#### Input for this task ####

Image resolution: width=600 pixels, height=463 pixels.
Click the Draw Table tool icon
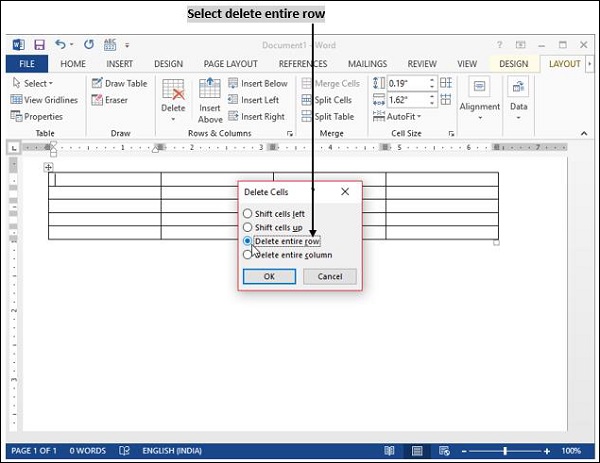[x=97, y=84]
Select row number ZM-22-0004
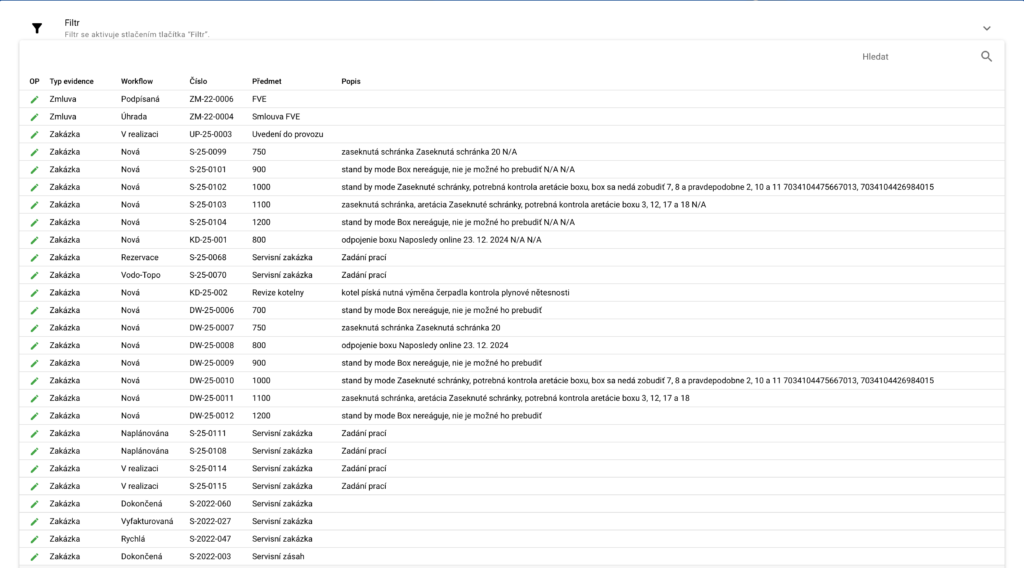 (x=211, y=117)
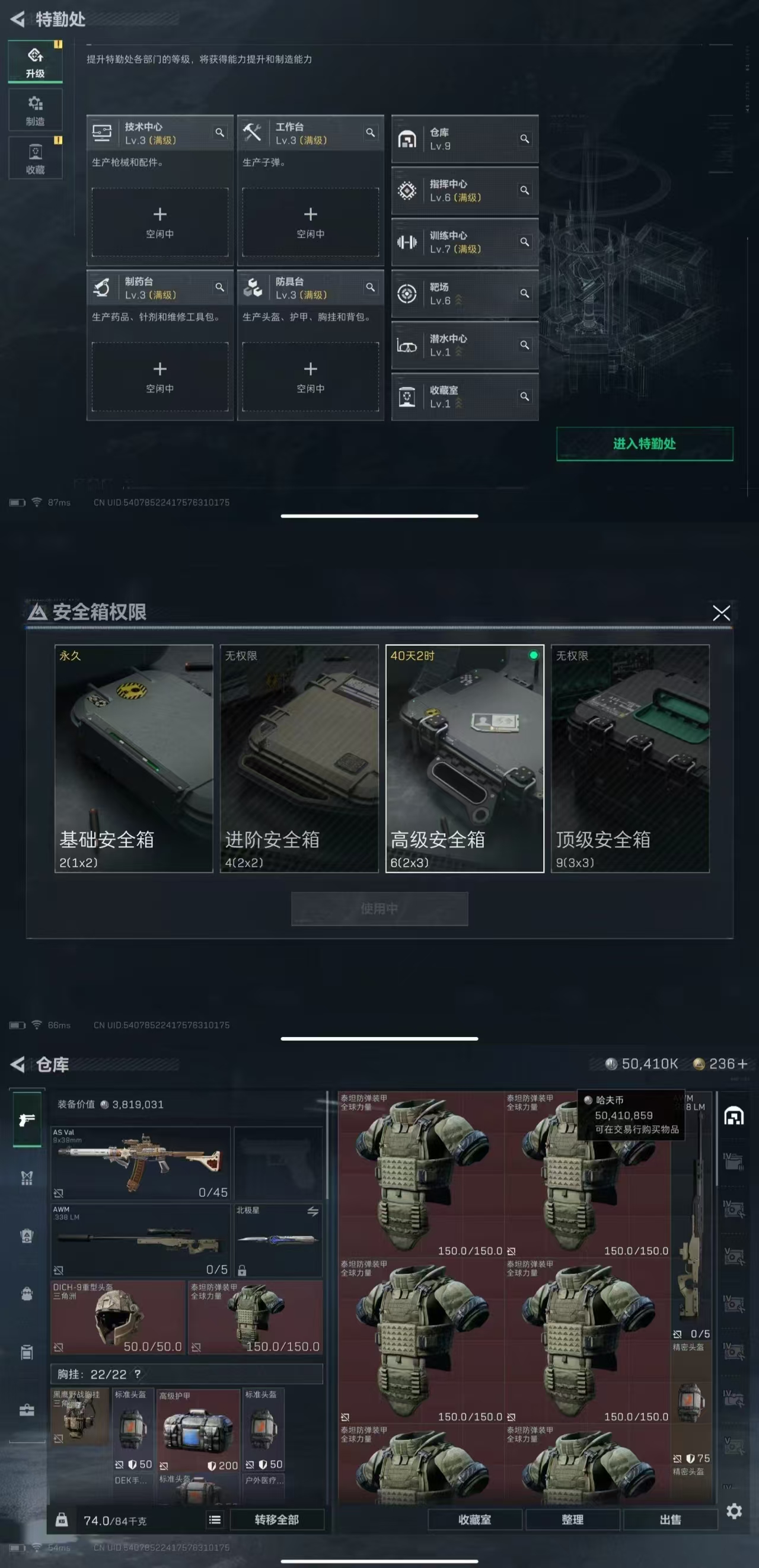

####

Reproduce the material above in full, exactly, with no images.

* _Result for this task_:
Image resolution: width=600 pixels, height=463 pixels.
Click the Draw Table tool icon
[x=97, y=84]
Select row number ZM-22-0004
 (x=211, y=117)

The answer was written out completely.